Sunflowers and cocoa to Holland, juices to Austria, wine to Koblenz, chocolate back to Spain: Dirving a truck suited Ambrosio just fine. “It’s like a research grant to study other cultures,” he would tell friends.
Ambrosio’s domination becomes a key problem, since the author is sucked in by Ambrosio’s telling of the story of how he lost his cheese business. The man is the ultimate unreliable narrator.

Because the American author does not speak the language (at least at first) and approaches Castilian Spain as a naïf, everything fascinates him. The stories wind and twist and roam far from the cheese. So many historical details and definition of terms seems important, that he rounds up many of the digressions and stuffs them into footnotes. Digressions breed digressions–in one case the footnote has 7 footnotes of its own.
And although Ambrosio’s version of the story dominates the basic thread of narrative that starts with the cheese, the overarching concern becomes the writing process itself. As long as the book focuses on Castilian Spain,the reader can follow interesting digressions that unveil the customs and the region. But when the book becomes focused on the problems of the writer– how to finish the book, what the book is really about–it turns inward and self-indulgent. Really, if the writer doesn’t know what the book is about after several years of pursuing the story, perhaps there is no “there” there.
It is true that his rants about writing and the publishing industry are fun to read, but with much of the book I found myself asking “what’s the connection?” Any writer will relate to this rant, a beginning writer considering that even if he did manage to sell a story:
…nobody would ever read that story. No–like a nomadic tribe, the mass story consumers of our day had unstaked their tent poles and moved on, craving news and sound bites, reprogrammed by predictability and sentimentality, by television and the big screen of the Story Industrial Complex.
But is the book about writing?

Or is it about the retreat to the slow life of Castilian Spain?
“…I soon found that our version of village life organized itself around the ascendancy and final daily importance of doing nothing….I was the busiest hombre in town, cramming in tons of back-to-back nothing. In that newly made space an alternative reality rose, a nest knitted by ambitionless being, the sound of breathing and laughter, and behind it, an all-engulfing silence.”
Paterniti fantasizes about submitting 300 blank pages. “I feared ruining the best, wordless part of the world by trying to capture it in words.” And for a while there, it seems that fantasy will come true. He struggles so long that a British publisher withdraws.
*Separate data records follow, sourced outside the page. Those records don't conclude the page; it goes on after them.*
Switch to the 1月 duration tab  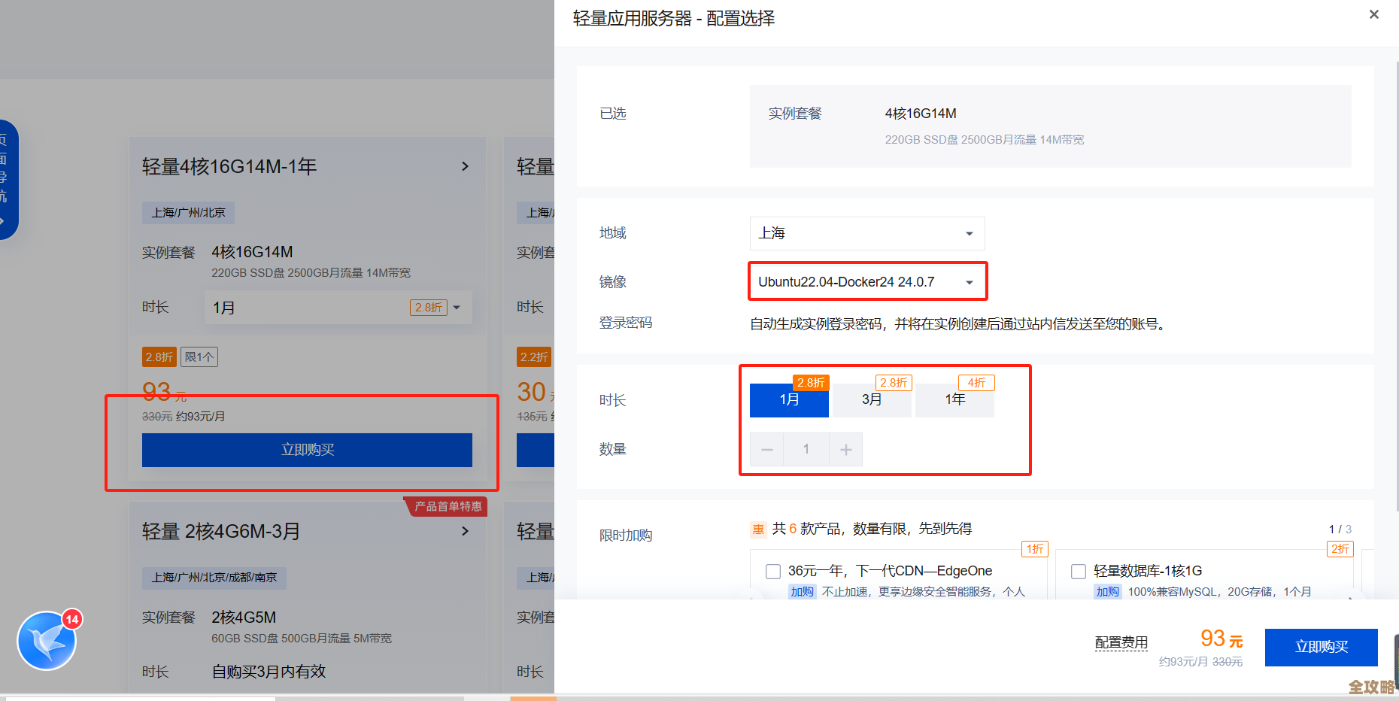[788, 400]
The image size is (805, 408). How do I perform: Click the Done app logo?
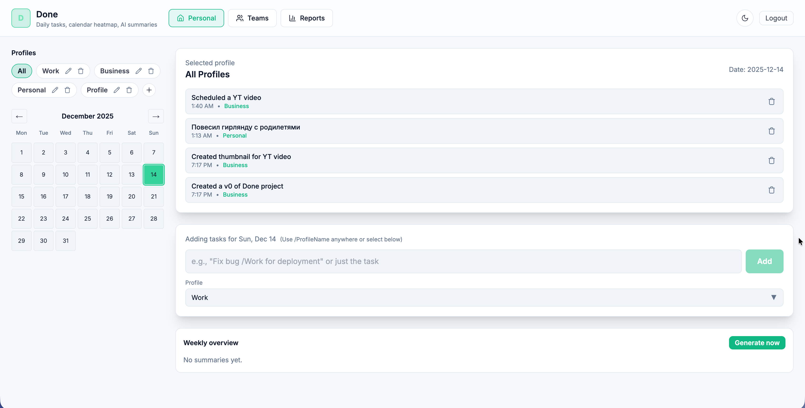pos(21,18)
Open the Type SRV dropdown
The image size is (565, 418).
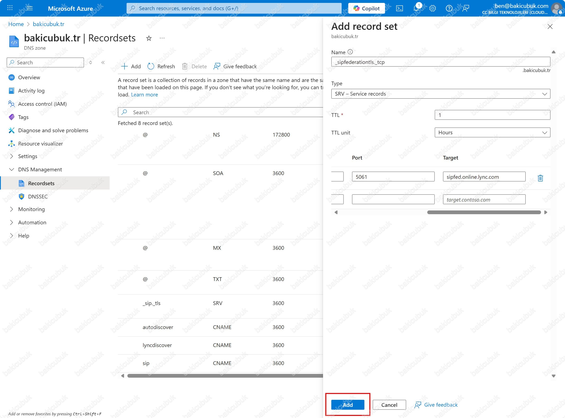tap(441, 94)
Random House, the American publisher sticks with him and extends contracts again and again. (One wonders how many writers would get that perk?)

Is the book about cheese?
No, although in his penchant for detail, Paterniti tells us in detail how the cheese is made.
Is the book about “Love, Betrayal, Revenge” as the subtitle says?
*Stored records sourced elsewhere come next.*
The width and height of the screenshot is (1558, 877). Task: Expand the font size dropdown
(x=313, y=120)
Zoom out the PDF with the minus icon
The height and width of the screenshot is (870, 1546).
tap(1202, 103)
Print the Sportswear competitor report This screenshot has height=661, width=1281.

Yes, to an extent, but the major problem surfaces when the author discovers that the story is not as simple as he assumed. Good guy-bad guy–inciting incident- reconciliation. None of the major building blocks of story turn out to work the way he thinks they are going to.
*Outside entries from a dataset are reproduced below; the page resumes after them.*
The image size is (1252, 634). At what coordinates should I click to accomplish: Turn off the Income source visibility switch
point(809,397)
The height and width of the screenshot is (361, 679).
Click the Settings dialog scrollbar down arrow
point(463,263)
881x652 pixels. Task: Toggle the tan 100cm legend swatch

You could gloss over the whole question of what the book is about and say it is about all of the above. For the traveler who reads, you will definitely get to know Castilian Spain. But, sorry, as much fun as the individual pieces of this book are to read, the whole becomes a self-indulgent muddle. At least that is the way it struck me. Different readers always get different impressions and The Telling Room contains so many possibilities that each reader will read a different book. Let me know what you bring away from The Telling Room when you read it.